Abstract
Tom Groot Kormelink1,*, Desmond G. Powe2,*, Sylvia A. Kuijpers3, Abulikemu Abudukelimu3, Marcel H.A.M. Fens3, Ebel H.E. Pieters3, Willemiek W. Kassing-van der Ven3, Hany O. Habashy4, Ian O. Ellis5, Bart R. Blokhuis1, Marco Thio1, Wim E. Hennink3, Gert Storm3, Frank A. Redegeld1,7, and Raymond M. Schiffelers6,7
1 Division of Pharmacology, Utrecht Institute for Pharmaceutical Sciences, Faculty of Science, Utrecht University, Utrecht, The Netherlands
2 Department of Cellular Pathology, Queen’s Medical Centre, Nottingham University Hospitals Trust, Nottingham, UK & The John van Geest Cancer Research Centre, School of Science and Technology, Nottingham Trent University, Nottingham, UK
3 Division of Pharmaceutics, Utrecht Institute for Pharmaceutical Sciences, Faculty of Science, Utrecht University, Utrecht, The Netherlands
4 Department of Pathology, Faculty of Medicine, Mansoura University, Mansoura, Egypt
5 Department of Pathology, School of Molecular Medical Sciences, University of Nottingham and Nottingham University Hospitals NHS Trust, Nottingham, UK
6 Laboratory of Clinical Chemistry & Hematology, University Medical Center Utrecht, Utrecht, The Netherlands
7 These authors share equal senior authorship
* These authors contributed equally
Correspondence:
Frank Redegeld, email:
Raymond Schiffelers, email:
Keywords: immunoglobulin free light chain, mast cell, biomarker, inflammation, tumor progression
Received: January 23, 2014 Accepted: March 24, 2014 Published: March 26, 2014
Abstract
Inflammation is an important component of various cancers and its inflammatory cells and mediators have been shown to have prognostic potential.

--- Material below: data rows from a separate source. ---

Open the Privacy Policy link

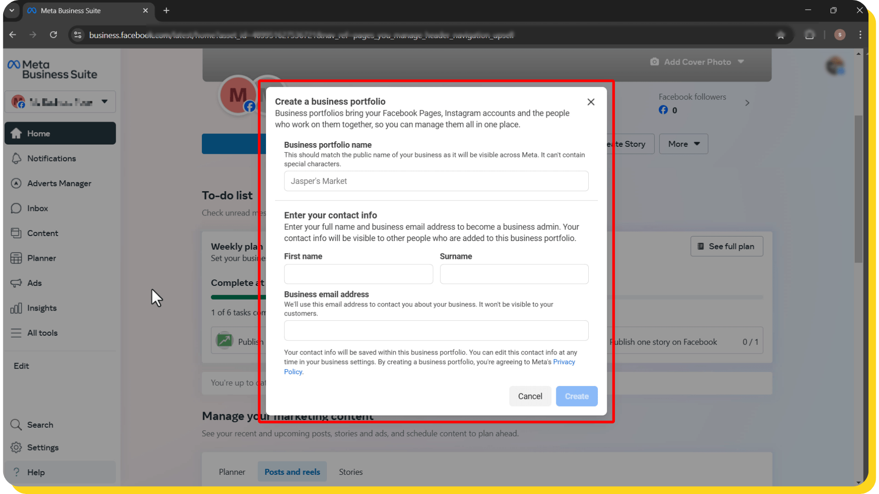tap(564, 362)
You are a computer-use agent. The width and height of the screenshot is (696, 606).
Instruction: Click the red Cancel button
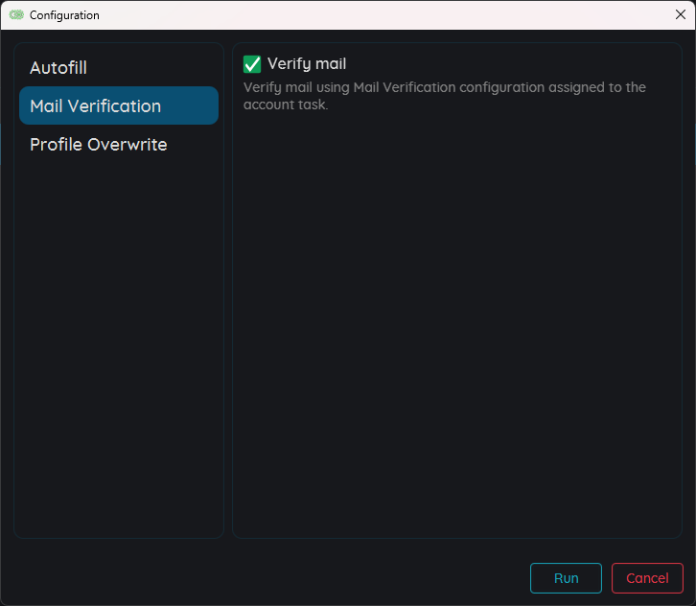click(647, 578)
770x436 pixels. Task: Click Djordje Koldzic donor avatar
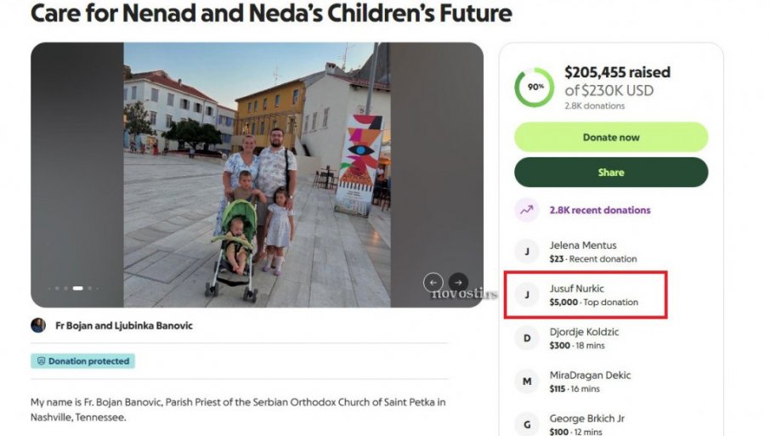coord(527,338)
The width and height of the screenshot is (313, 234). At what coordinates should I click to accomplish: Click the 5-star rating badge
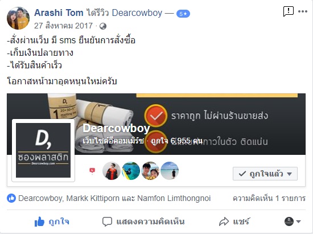[183, 14]
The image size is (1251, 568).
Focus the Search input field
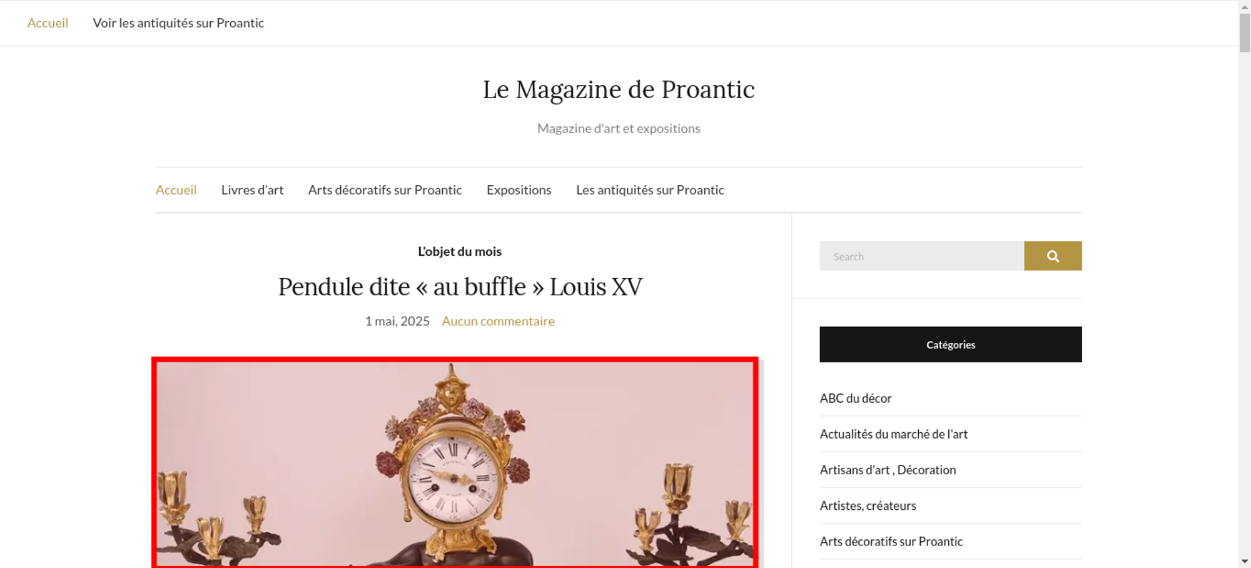tap(921, 256)

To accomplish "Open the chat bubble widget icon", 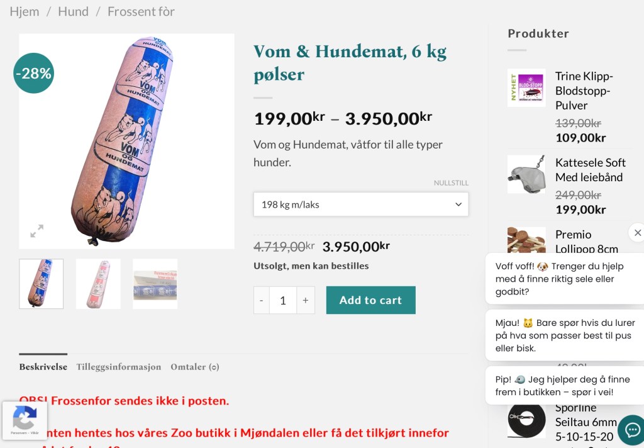I will [631, 430].
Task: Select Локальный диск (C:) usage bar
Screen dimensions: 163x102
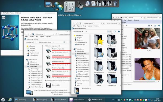Action: [x=61, y=51]
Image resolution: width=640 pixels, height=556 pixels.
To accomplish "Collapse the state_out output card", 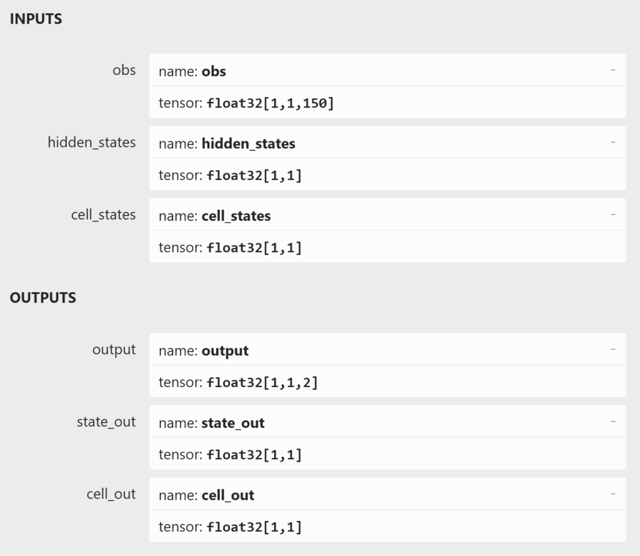I will (x=613, y=422).
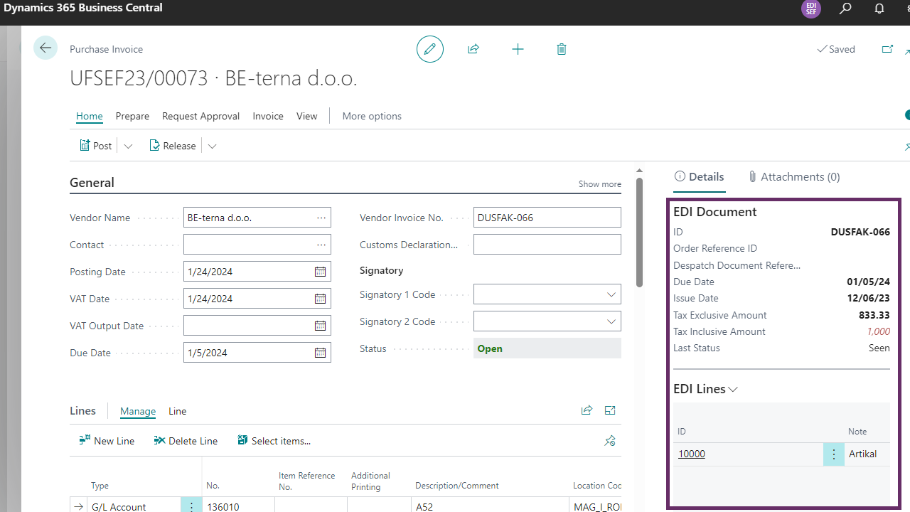Viewport: 910px width, 512px height.
Task: Open EDI line 10000 link
Action: [691, 453]
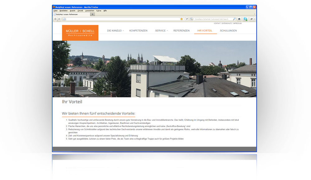Open the Lesezeichen menu
Screen dimensions: 311x180
click(x=90, y=11)
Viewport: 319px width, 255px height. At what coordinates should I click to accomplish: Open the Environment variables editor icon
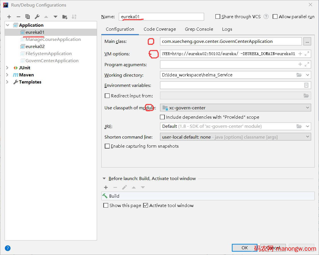coord(306,85)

Tumor-infiltrating mast cells can promote tumor growth and angiogenesis, but the mechanism of mast cell activation is unclear. In earlier studies, we demonstrated that immunoglobulin free light chains (FLC) can trigger mast cells in an antigen-specific manner. Increased expression of FLC was observed within stroma of various human cancers including those of breast, colon, lung, pancreas, kidney and skin, and FLC expression co-localized with areas of mast cell infiltration. In a large cohort of breast cancer patients, FLC expression was shown associated with basal-like cancers with an aggressive phenotype. Moreover, lambda FLC was found expressed in areas of inflammatory infiltration and its expression was significantly associated with poor clinical outcome. Functional importance of FLCs was shown in a murine B16F10 melanoma model, where inhibition of FLC-mediated mast cell activation strongly reduced tumor growth. Collectively, this study identifies FLCs as a ligand in the pro-tumorigenic activation of mast cells. Blocking this pathway may open new avenues for the inhibition of tumor growth, while immunohistochemical staining of FLC may be helpful in the diagnosis and prognosis of cancer.